■ Exercise objective
Give back all of the data exactly as it appears here.

Segment Open

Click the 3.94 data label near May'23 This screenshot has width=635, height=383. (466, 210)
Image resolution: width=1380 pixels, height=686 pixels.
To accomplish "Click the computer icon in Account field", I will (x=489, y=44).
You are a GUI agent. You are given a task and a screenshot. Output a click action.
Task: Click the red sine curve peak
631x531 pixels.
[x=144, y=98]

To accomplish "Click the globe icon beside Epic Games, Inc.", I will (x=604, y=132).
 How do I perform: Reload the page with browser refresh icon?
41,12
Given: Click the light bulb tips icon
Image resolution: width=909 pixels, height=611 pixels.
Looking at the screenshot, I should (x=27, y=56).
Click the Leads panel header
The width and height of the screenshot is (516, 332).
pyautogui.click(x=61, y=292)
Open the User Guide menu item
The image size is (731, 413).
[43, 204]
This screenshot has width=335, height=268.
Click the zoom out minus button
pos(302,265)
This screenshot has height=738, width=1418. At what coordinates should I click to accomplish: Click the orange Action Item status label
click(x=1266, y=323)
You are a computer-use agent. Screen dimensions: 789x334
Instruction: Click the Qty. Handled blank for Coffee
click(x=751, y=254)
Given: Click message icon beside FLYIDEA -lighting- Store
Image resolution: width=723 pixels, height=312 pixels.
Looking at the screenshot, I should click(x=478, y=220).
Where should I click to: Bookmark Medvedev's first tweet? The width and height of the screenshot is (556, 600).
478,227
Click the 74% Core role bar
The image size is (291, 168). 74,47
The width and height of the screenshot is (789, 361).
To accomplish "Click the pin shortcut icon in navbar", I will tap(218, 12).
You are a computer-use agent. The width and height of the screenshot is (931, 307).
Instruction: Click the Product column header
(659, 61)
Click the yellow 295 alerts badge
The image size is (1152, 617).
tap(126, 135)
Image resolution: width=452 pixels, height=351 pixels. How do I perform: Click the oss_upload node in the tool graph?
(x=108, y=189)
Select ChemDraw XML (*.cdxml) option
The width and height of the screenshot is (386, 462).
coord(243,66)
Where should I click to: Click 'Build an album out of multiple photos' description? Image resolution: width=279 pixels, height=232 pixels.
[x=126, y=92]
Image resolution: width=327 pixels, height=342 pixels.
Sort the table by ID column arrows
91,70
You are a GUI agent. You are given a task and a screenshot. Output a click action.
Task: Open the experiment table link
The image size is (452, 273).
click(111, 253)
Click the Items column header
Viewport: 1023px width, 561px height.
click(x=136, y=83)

Segment Closed

■ Expected answer
Click the 3.94 data label near May'23 This screenshot has width=635, height=383. (466, 210)
Image resolution: width=1380 pixels, height=686 pixels.
To accomplish "Click the computer icon in Account field", I will (x=489, y=44).
You are a GUI agent. You are given a task and a screenshot. Output a click action.
Task: Click the red sine curve peak
631x531 pixels.
[x=144, y=98]

To accomplish "Click the globe icon beside Epic Games, Inc.", I will (x=604, y=132).
 How do I perform: Reload the page with browser refresh icon?
41,12
Given: Click the light bulb tips icon
Image resolution: width=909 pixels, height=611 pixels.
Looking at the screenshot, I should (x=27, y=56).
Click the Leads panel header
The width and height of the screenshot is (516, 332).
pyautogui.click(x=61, y=292)
Open the User Guide menu item
The image size is (731, 413).
[43, 204]
This screenshot has width=335, height=268.
Click the zoom out minus button
pos(302,265)
This screenshot has height=738, width=1418. At what coordinates should I click to accomplish: Click the orange Action Item status label
click(x=1266, y=323)
You are a computer-use agent. Screen dimensions: 789x334
Instruction: Click the Qty. Handled blank for Coffee
click(x=751, y=254)
Given: Click message icon beside FLYIDEA -lighting- Store
Image resolution: width=723 pixels, height=312 pixels.
Looking at the screenshot, I should click(x=478, y=220).
Where should I click to: Bookmark Medvedev's first tweet? The width and height of the screenshot is (556, 600).
478,227
Click the 74% Core role bar
The image size is (291, 168). 74,47
The width and height of the screenshot is (789, 361).
To accomplish "Click the pin shortcut icon in navbar", I will tap(218, 12).
You are a computer-use agent. The width and height of the screenshot is (931, 307).
Instruction: Click the Product column header
(659, 61)
Click the yellow 295 alerts badge
The image size is (1152, 617).
tap(126, 135)
Image resolution: width=452 pixels, height=351 pixels. How do I perform: Click the oss_upload node in the tool graph?
(x=108, y=189)
Select ChemDraw XML (*.cdxml) option
The width and height of the screenshot is (386, 462).
coord(243,66)
Where should I click to: Click 'Build an album out of multiple photos' description? Image resolution: width=279 pixels, height=232 pixels.
[x=126, y=92]
Image resolution: width=327 pixels, height=342 pixels.
Sort the table by ID column arrows
91,70
You are a GUI agent. You are given a task and a screenshot. Output a click action.
Task: Open the experiment table link
The image size is (452, 273).
click(111, 253)
Click the Items column header
Viewport: 1023px width, 561px height.
click(x=136, y=83)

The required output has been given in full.